Other studies are evaluating the combination of immunotherapy with cytotoxic chemotherapy in EC. There is an ongoing phase II trial examining pembrolizumab plus carboplatin/paclitaxel in advanced or recurrent EC (NCT02549209). Thus, while single-agent immune checkpoint blockade has been successful in a subset of MSI-H and POLE EC patients, combination strategies will be necessary to overcome resistance to immunotherapy in the majority.

3 Conclusion

EC has a favorable prognosis in stages I and II. However, the outcome is poor in advanced/metastatic/recurrent disease.
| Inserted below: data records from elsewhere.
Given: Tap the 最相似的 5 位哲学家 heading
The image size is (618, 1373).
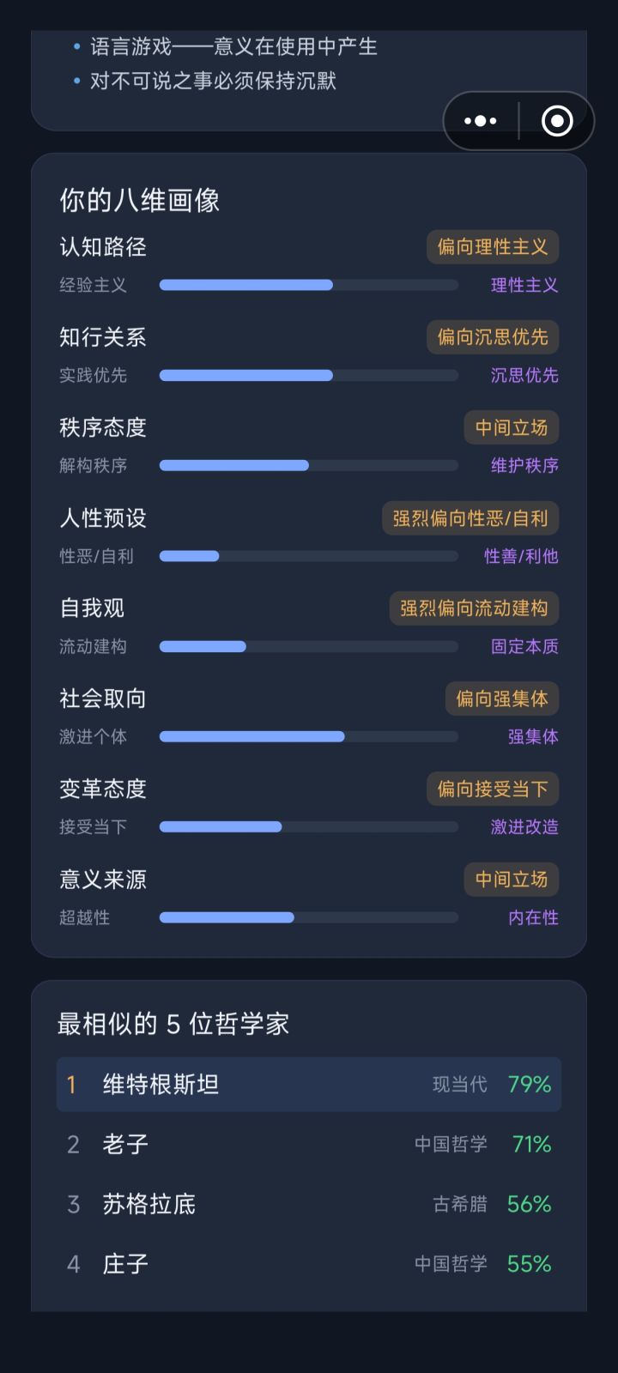Looking at the screenshot, I should pos(173,1024).
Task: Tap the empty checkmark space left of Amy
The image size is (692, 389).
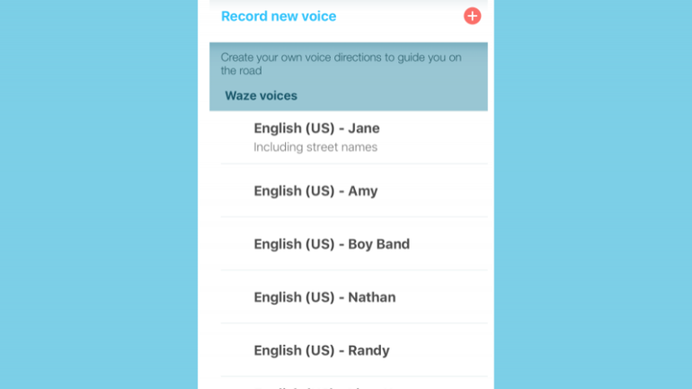Action: [x=236, y=190]
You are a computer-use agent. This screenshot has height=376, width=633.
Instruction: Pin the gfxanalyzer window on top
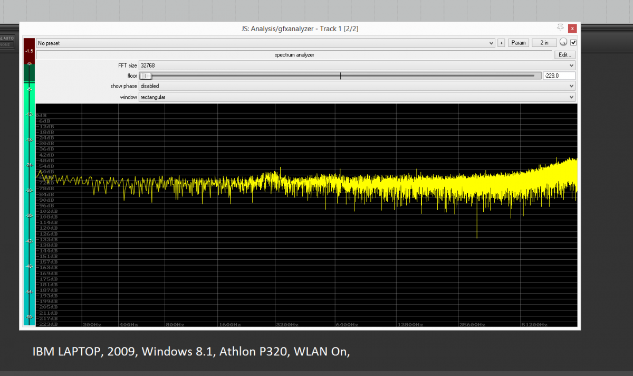(x=560, y=27)
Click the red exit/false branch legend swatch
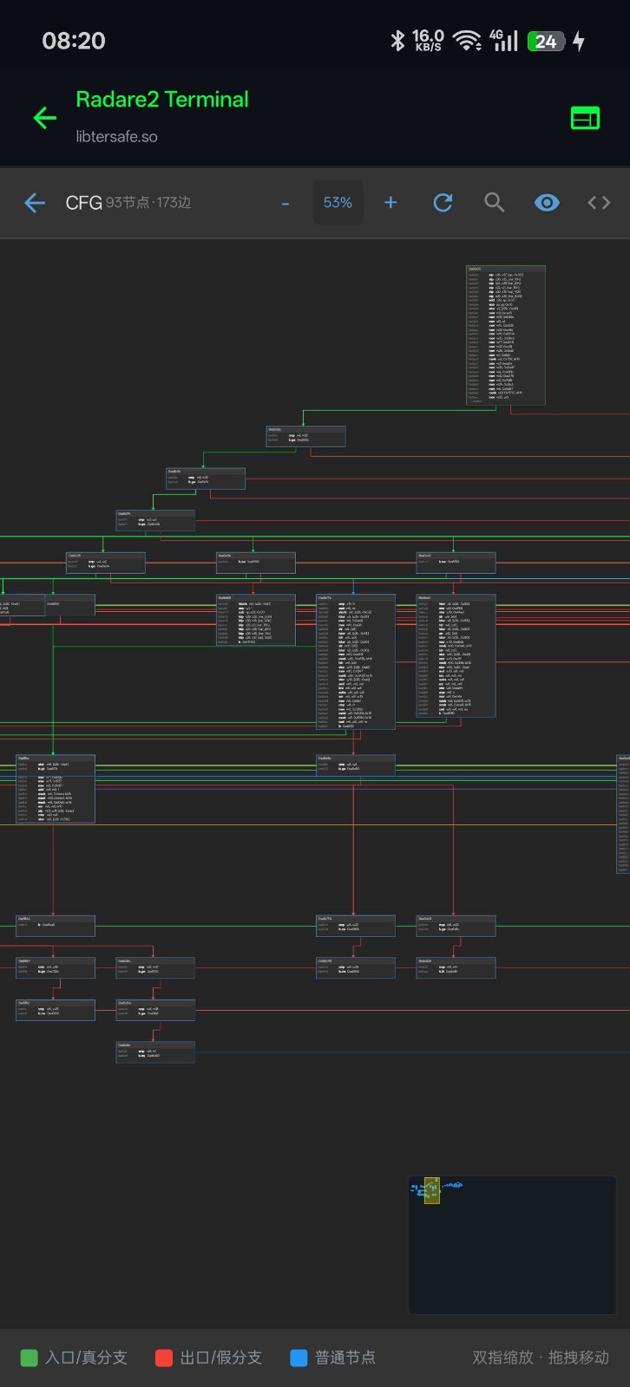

The optimal adjuvant treatment for these high-risk cases is largely unsettled. Platinum-based chemotherapy is being used currently in clinical practice, but the results are not very encouraging. The recent genomic characterization of EC has provided new insights and new potential opportunities. There is a need to integrate this molecular and histologic tumor stratification into the management strategy for EC. The paradigm of cancer treatment is moving from “one-size-fits-all” strategy to personalized therapy. Targeted therapies like antiangiogenic agents, TKIs, PARP inhibitors, and immunotherapy agents have shown promise in the treatment of EC. Increasing knowledge in cancer biology will allow the development of new treatments tailored to a particular signaling pathway, while minimizing the side effects.

4 Key Points

  1. 1.

    Endometrial cancer (EC) was initially divided into two types based on histology: type-I, endometroid variety, and type-II, non-endometroid variety. Based on molecular profiling, EC is now divided into four varieties: POLE ultramutated, MSI-hypermutated, copy number low, and copy number high.

  2. 2.

    Hormonal therapy is recommended in recurrent or advanced stages of low-grade endometrioid EC, preferably in patients with small tumor volume or indolent growth rate. Medroxyprogesterone acetate, megestrol acetate, and levonorgestrel intrauterine device have also been recommended as hormonal treatment in women with EC desiring fertility.

  3. 3.

    Metformin—an oral biguanide, is an effective drug for the management of diabetes which is a major risk factor for EC. It has also shown good results as an adjunctive drug for the management of EC, alone and in combination with standard chemotherapy. However, it is not yet an established adjuvant treatment of EC.

  4. 4.

    The PI3K/AKT/mTOR pathway is an important pathway for EC. Drugs targeting this pathway alone, or in combination are an active area of research in the treatment of EC.

  5. 5.

    PARP inhibitors—olaparib and niraparib have shown good results in the treatment of recurrent/advanced EC. However, they are not a part of routine treatment currently.

  6. 6.

    Bevacizumab, an antiangiogenic drug is recommended for use in recurrent EC cases who have progressed on previous cytotoxic chemotherapy.

  7. 7.

    CDK inhibitors like palbociclib, and ribociclib, and TKIs like gefitinib, erlotinib, lapatinib, and cediranib, and the HER-2 receptor inhibitor trastuzumab are currently under trial for use in advanced/recurrent EC.

  8. 8.

    Pembrolizumab, an immune checkpoint blocker, has been found to be successful in MSI-H and POLE subset of EC patients. It is recommended for use in metastatic EC cases with MSI-H status.

  9. 9.

    MSI testing is becoming increasingly important in many cancers including EC. MSI can be sporadic or associated with Lynch syndrome. NCCN guidelines recommend universal testing of all EC cases for MSI status.